A quiet phone recording usually beats a polished clip with backing audio. The model conditions on the recording, not only the speaker identity.
3. Install
Create a small project folder and keep model/cache state local to that project:
mkdir -p qwen-voice/{bin,refs,text,out,tmp}
cd qwen-voice
python3.12 -m venv .venv
. .venv/bin/activate
python -m pip install -U pip
python -m pip install -U mlx-audio soundfile huggingface_hub
When running inside a restricted agent or sandbox, put Hugging Face cache files inside the project:
export HF_HOME="$PWD/tmp/hf-home"
export HF_HUB_CACHE="$HF_HOME/hub"
export HF_HUB_DISABLE_SYMLINKS_WARNING=1
mkdir -p "$HF_HUB_CACHE"
4. Smoke test
Start with a neutral one-sentence render before adding a reference voice:
python -m mlx_audio.tts.generate \
--model mlx-community/Qwen3-TTS-12Hz-1.7B-Base-8bit \
--text "Hello from local Qwen text to speech." \
--lang_code English \
--output_path out \
--file_prefix smoke \
--audio_format wav \
--join_audio \
--max_tokens 80
Play it:
afplay out/smoke.wav
If this fails, fix MLX, Python, model download, or audio output before trying long text or a custom voice.
5. Reference voice
Convert the reference to 24 kHz mono WAV:
ffmpeg -y -i input-reference.m4a -ac 1 -ar 24000 refs/voice-a.wav
Then render with the exact transcript of that clip:
python -m mlx_audio.tts.generate \
--model mlx-community/Qwen3-TTS-12Hz-1.7B-Base-8bit \
--text "This is the sentence you want the model to read." \
--lang_code English \
--output_path out \
--file_prefix voice-a-test \
--audio_format wav \
--join_audio \
--ref_audio refs/voice-a.wav \
--ref_text "exact words spoken in the reference clip" \
--temperature 0.55 \
--top_p 0.82 \
--top_k 40 \
--repetition_penalty 1.7 \
--max_tokens 120
If it sounds like the default voice, your wrapper probably did not pass the reference audio and reference transcript into the model command. Print those paths in private logs, but keep them out of public docs.
6. Long-form Markdown
Do not feed a full Markdown document as one generation. Long-form quality is much better when each chunk is small enough for the reference clip.

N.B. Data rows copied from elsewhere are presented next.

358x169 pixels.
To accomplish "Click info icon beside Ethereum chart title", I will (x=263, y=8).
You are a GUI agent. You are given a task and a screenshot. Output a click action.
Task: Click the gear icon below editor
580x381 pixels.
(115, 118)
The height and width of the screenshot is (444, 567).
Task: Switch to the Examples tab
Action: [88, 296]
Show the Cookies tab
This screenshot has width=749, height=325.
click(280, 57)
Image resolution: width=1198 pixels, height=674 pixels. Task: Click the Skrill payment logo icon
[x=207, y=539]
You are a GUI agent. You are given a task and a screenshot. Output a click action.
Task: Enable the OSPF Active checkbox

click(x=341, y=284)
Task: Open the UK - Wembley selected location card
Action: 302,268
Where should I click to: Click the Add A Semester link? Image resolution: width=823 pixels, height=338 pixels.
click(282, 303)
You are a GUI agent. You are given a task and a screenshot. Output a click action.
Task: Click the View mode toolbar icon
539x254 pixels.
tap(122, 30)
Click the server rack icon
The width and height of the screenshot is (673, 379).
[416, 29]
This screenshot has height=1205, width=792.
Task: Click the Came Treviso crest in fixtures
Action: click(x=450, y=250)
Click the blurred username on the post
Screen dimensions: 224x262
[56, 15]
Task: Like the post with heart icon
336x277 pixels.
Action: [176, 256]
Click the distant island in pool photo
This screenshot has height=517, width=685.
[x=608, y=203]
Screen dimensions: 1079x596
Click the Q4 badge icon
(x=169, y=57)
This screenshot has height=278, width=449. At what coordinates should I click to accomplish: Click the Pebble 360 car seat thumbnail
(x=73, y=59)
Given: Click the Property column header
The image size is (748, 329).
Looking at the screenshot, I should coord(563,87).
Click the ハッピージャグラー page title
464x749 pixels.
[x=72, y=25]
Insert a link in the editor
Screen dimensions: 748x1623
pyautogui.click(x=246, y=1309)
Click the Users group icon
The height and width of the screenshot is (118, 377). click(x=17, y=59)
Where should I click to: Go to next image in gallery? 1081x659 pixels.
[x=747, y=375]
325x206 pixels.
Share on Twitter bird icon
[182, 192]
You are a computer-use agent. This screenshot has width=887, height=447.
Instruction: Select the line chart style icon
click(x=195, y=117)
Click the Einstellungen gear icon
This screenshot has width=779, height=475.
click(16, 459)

Practical starting settings
--chunk-words 16
--temperature 0.55
--top_p 0.82
--top_k 40
--repetition_penalty 1.7
Chunking rules
- Convert Markdown to plain text first.
- Remove YAML frontmatter, raw URLs, table pipes, code fences, and wiki syntax.
- Preserve headings as optional spoken cues.
- Split on sentence boundaries first.
- For very short reference clips, keep chunks around 12–20 words.
- Avoid chunks that end on weak words like “and”, “to”, “with”, or “the”.
- Stitch chunk WAVs with
ffmpegafter rendering.
The goal is boring repeatability. A slightly smaller chunk size is usually better than one fluent paragraph followed by one broken segment.
7. Inspect and repair
Every long-form render should produce a manifest with chunk number, word count, token budget, WAV path, and duration. Then flag suspicious chunks by seconds per word.
| Flag | Threshold | Meaning |
|---|---|---|
| Too fast | below 0.27 sec/word | likely skipped, garbled, or collapsed |
| Too slow | above 0.75 sec/word | likely repeated, dragged, or hallucinated |
| Too short | under 2 seconds for an 8+ word chunk | likely failed render |
Repair only the bad chunks, then restitch. Do not rerender the whole document unless the reference or settings are wrong globally.
Recommended wrapper contract
./bin/qwen-ref refs/voice-a.wav "exact words spoken in the reference"
./bin/qwen-read "Text to read."
./bin/qwen-read text/article.md
./bin/qwen-inspect out/article.wav
./bin/qwen-repair out/article.wav 14 22
./bin/qwen-batch text/*.md
8. Publish safely
Before turning a private experiment into a public guide, grep the new files for private data:
rg -n "PATH_PATTERN|CLOUD_FOLDER_PATTERN|SAMPLE_LABEL_PATTERN|TOPIC_PATTERN|TRANSCRIPT_PATTERN" guides/ output/ || true
Also check that the guide does not contain personal filesystem paths, real voice sample filenames, private generated content, real reference transcripts, names of people whose voices were tested, or screenshots/logs showing local directories.
Use neutral placeholders: refs/voice-a.wav, text/article.md, out/article.wav, and "exact words spoken in the reference clip".